At its 289th Anniversary Dinner in Boston on St. Patrick’s Day, the Charitable Irish Society announced it had submitted an amicus brief to the United States Supreme Court in support of automatic birthright citizenship amidst the Trump administration’s ongoing effort to restrict birthright citizenship.
Former Charitable Irish Society President Christopher A. Duggan and the Hon. Frank J. Bailey, a retired federal judge and president of the Pioneer New England Legal Foundation, authored the brief.
Duggan, a lawyer who attended the Supreme Court’s oral arguments on April 1, has Irish roots in Counties Cork, Kilkenny and Waterford. His ancestors immigrated to Newfoundland and moved south to Maine and Massachusetts around 1870 or 1880 for work after Amory Maynard founded the Assabet Woolen Mill company. Duggan’s interest in immigration, as well as the constitutional significance of the Trump v. Barbara case, fueled his decision to write the brief.
“People come here, and we don’t share a common language,” said Duggan. “We don’t share a common race. We don’t share a common background or a common religion, but we share a common belief in the Declaration of Independence. And so, I’ve been fascinated by that for basically my entire career. And on top of that, many of my friends who are constitutional scholars thought that this would be the biggest case of the 21st century to date.”
Duggan’s brief examines the text and meaning of the 14th Amendment’s Citizenship Clause. It delves into the debates leading up to the amendment’s adoption in 1868, particularly the congressional debate between Senator John Conness of California, an immigrant from County Galway and a supporter of the amendment, and Senator Edgar Cowan of Pennsylvania, who opposed the amendment.
“The key to that argument (between Conness and Cowan) is not whether birthright citizenship was good, bad or indifferent,” Duggan said.
“The key is that everybody knew. The proponents and the opponents knew that if the amendment was adopted as written, it would grant birthright citizenship to all but a very small segment of people who were born here in America. And rather than grasping with that reality, the government's trying to make up an alternative reality, which simply is false.”
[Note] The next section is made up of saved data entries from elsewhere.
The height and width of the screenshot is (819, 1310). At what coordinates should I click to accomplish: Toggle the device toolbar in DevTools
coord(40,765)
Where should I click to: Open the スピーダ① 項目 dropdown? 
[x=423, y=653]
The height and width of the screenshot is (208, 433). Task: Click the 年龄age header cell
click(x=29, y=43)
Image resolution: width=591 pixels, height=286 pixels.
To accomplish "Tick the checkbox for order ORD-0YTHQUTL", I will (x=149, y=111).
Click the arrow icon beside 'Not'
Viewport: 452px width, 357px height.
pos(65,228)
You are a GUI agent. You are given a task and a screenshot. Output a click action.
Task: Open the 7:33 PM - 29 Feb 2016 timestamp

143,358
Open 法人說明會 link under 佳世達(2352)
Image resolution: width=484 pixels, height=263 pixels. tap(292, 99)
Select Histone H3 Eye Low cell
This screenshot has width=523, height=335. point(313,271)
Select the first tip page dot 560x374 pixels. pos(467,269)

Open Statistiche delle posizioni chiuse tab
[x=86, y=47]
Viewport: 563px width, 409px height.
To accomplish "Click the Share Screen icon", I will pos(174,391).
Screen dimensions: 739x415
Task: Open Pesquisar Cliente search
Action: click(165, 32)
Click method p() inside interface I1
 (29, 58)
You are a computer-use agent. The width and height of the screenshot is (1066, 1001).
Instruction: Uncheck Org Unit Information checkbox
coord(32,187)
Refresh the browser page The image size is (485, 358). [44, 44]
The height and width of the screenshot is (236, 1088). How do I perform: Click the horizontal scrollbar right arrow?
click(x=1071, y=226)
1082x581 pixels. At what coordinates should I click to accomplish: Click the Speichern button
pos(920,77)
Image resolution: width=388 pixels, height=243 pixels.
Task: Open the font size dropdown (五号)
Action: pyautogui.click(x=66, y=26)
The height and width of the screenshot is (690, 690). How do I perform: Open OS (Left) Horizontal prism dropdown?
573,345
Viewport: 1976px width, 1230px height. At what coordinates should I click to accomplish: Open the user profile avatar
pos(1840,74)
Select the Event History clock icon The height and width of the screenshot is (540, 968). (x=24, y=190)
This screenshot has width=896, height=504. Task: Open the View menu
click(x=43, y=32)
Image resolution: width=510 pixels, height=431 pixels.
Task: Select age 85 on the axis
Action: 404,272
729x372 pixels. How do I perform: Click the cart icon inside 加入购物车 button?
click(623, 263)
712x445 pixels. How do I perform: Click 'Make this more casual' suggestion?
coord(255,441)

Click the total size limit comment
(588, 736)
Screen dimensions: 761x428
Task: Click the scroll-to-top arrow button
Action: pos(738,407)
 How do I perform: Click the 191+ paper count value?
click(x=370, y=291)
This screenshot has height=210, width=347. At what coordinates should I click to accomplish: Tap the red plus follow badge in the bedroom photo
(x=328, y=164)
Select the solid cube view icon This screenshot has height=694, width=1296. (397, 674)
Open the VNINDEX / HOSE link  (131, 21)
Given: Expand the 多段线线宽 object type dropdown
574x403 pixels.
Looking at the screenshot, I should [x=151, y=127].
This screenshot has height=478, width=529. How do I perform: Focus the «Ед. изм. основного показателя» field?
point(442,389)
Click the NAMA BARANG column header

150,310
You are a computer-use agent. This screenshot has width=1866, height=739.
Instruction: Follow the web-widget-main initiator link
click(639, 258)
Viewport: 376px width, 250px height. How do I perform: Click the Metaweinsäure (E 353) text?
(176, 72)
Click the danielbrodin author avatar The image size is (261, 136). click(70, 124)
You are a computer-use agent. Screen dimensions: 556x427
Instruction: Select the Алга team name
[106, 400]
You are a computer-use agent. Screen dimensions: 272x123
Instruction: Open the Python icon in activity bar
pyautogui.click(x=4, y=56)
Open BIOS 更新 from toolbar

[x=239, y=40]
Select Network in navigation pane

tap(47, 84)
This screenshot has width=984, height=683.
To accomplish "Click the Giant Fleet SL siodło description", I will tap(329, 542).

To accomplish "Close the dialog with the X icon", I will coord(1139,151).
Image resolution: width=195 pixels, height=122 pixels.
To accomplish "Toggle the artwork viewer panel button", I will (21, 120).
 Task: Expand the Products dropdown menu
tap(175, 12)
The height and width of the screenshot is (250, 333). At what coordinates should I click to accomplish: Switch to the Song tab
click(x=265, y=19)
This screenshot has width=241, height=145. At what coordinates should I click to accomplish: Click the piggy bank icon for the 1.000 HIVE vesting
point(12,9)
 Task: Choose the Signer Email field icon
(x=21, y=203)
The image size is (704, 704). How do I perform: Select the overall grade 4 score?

As the brief explains, the sole exceptions to birthright citizenship were children of Native Americans living on tribal lands which were recognized by treaties as sovereign Native American nations, children of foreign diplomats, and children of invading armies occupying American land. In modern times, the relevant exception remains for children of diplomats, as all Native Americans born in the U.S. are American citizens as of the Indian Citizenship Act of 1924.
However, under President Donald Trump’s Executive Order 14160, the administration posits that the Citizenship Clause shouldn’t apply to children of undocumented immigrants, of those who overstayed visas, or of legal immigrants briefly in the U.S. for work, study or tourism. The executive order has been blocked by multiple federal judges.
Duggan argued that the administration’s interpretation deviated sharply from the historical understanding debated during the amendment’s adoption. The amendment was intended, he maintained, to apply to children born in the United States, irrespective of parental immigration statuses and “allegiance." He pointed to exchanges between Conness and Cowan about Chinese immigrants in California.
“The 14th Amendment says nothing about the parents,” said Duggan. "What does appear is born and jurisdiction. That’s it. It’s the child, not the parents, who (was) the focus of the 14th Amendment, without a doubt.”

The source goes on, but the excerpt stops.